**WRITTEN TASK**. Rewrite all of the lines below, renaming "dropdown arrow" to "drop-down arrow" each time it appears and leaving everything else as it is.

**DATA SHOWN**.
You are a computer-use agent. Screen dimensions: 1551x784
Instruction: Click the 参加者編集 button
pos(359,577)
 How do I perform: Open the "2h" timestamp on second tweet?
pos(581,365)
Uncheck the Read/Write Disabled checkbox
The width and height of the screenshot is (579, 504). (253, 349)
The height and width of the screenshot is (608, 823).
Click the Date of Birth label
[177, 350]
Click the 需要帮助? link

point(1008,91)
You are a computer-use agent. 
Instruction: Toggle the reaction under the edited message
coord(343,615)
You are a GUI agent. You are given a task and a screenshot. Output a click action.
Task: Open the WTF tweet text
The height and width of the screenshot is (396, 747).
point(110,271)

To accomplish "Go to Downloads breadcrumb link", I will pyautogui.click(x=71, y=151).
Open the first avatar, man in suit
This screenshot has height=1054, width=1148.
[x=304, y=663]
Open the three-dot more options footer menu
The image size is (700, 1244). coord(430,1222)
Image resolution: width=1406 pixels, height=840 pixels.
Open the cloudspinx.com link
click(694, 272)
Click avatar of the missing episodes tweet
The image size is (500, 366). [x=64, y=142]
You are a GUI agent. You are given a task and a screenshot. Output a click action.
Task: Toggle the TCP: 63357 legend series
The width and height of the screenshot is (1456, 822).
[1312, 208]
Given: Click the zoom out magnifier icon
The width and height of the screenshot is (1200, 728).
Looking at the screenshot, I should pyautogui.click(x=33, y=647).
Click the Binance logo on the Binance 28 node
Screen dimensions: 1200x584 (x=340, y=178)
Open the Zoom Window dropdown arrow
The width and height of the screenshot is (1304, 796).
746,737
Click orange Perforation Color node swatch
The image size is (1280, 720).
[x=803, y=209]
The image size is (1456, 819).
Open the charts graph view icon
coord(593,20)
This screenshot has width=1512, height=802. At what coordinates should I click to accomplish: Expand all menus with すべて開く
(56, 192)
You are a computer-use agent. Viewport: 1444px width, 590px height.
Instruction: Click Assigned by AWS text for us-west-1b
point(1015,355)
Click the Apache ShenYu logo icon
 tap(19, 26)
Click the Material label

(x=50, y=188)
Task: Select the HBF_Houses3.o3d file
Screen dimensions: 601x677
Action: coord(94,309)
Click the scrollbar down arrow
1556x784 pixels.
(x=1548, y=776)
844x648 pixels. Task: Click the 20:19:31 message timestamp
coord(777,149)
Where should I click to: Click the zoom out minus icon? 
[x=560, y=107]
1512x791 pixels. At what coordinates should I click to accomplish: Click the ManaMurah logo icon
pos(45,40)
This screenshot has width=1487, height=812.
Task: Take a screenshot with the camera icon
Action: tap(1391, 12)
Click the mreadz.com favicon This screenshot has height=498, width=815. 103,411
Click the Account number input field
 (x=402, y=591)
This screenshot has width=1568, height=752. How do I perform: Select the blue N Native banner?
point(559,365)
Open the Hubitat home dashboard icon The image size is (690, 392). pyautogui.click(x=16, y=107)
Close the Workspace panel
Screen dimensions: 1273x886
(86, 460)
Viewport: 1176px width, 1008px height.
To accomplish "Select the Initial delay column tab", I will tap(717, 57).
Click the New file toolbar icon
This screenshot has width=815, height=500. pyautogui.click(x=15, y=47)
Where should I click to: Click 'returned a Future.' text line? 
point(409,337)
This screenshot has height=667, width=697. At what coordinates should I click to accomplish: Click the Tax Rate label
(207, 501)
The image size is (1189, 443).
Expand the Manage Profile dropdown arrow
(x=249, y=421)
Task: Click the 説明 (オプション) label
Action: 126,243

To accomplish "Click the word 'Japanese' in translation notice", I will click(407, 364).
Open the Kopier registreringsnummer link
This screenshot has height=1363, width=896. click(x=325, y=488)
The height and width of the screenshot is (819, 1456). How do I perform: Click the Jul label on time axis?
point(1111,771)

**THE RESULT**.
You are a computer-use agent. Screen dimensions: 1551x784
Instruction: Click the 参加者編集 button
pos(359,577)
 How do I perform: Open the "2h" timestamp on second tweet?
pos(581,365)
Uncheck the Read/Write Disabled checkbox
The width and height of the screenshot is (579, 504). (253, 349)
The height and width of the screenshot is (608, 823).
Click the Date of Birth label
[177, 350]
Click the 需要帮助? link

point(1008,91)
You are a computer-use agent. 
Instruction: Toggle the reaction under the edited message
coord(343,615)
You are a GUI agent. You are given a task and a screenshot. Output a click action.
Task: Open the WTF tweet text
The height and width of the screenshot is (396, 747).
point(110,271)

To accomplish "Go to Downloads breadcrumb link", I will pyautogui.click(x=71, y=151).
Open the first avatar, man in suit
This screenshot has height=1054, width=1148.
[x=304, y=663]
Open the three-dot more options footer menu
The image size is (700, 1244). coord(430,1222)
Image resolution: width=1406 pixels, height=840 pixels.
Open the cloudspinx.com link
click(694, 272)
Click avatar of the missing episodes tweet
The image size is (500, 366). [x=64, y=142]
You are a GUI agent. You are given a task and a screenshot. Output a click action.
Task: Toggle the TCP: 63357 legend series
The width and height of the screenshot is (1456, 822).
[1312, 208]
Given: Click the zoom out magnifier icon
The width and height of the screenshot is (1200, 728).
Looking at the screenshot, I should pyautogui.click(x=33, y=647).
Click the Binance logo on the Binance 28 node
Screen dimensions: 1200x584 (x=340, y=178)
Open the Zoom Window drop-down arrow
The width and height of the screenshot is (1304, 796).
746,737
Click orange Perforation Color node swatch
The image size is (1280, 720).
[x=803, y=209]
The image size is (1456, 819).
Open the charts graph view icon
coord(593,20)
This screenshot has width=1512, height=802. At what coordinates should I click to accomplish: Expand all menus with すべて開く
(56, 192)
You are a computer-use agent. Viewport: 1444px width, 590px height.
Instruction: Click Assigned by AWS text for us-west-1b
point(1015,355)
Click the Apache ShenYu logo icon
 tap(19, 26)
Click the Material label

(x=50, y=188)
Task: Select the HBF_Houses3.o3d file
Screen dimensions: 601x677
Action: coord(94,309)
Click the scrollbar down arrow
1556x784 pixels.
(x=1548, y=776)
844x648 pixels. Task: Click the 20:19:31 message timestamp
coord(777,149)
Where should I click to: Click the zoom out minus icon? 
[x=560, y=107]
1512x791 pixels. At what coordinates should I click to accomplish: Click the ManaMurah logo icon
pos(45,40)
This screenshot has width=1487, height=812.
Task: Take a screenshot with the camera icon
Action: tap(1391, 12)
Click the mreadz.com favicon This screenshot has height=498, width=815. 103,411
Click the Account number input field
 (x=402, y=591)
This screenshot has width=1568, height=752. How do I perform: Select the blue N Native banner?
point(559,365)
Open the Hubitat home dashboard icon The image size is (690, 392). pyautogui.click(x=16, y=107)
Close the Workspace panel
Screen dimensions: 1273x886
(86, 460)
Viewport: 1176px width, 1008px height.
To accomplish "Select the Initial delay column tab", I will tap(717, 57).
Click the New file toolbar icon
This screenshot has width=815, height=500. pyautogui.click(x=15, y=47)
Where should I click to: Click 'returned a Future.' text line? 
point(409,337)
This screenshot has height=667, width=697. At what coordinates should I click to accomplish: Click the Tax Rate label
(207, 501)
The image size is (1189, 443).
Expand the Manage Profile drop-down arrow
(x=249, y=421)
Task: Click the 説明 (オプション) label
Action: 126,243

To accomplish "Click the word 'Japanese' in translation notice", I will click(407, 364).
Open the Kopier registreringsnummer link
This screenshot has height=1363, width=896. click(x=325, y=488)
The height and width of the screenshot is (819, 1456). How do I perform: Click the Jul label on time axis?
point(1111,771)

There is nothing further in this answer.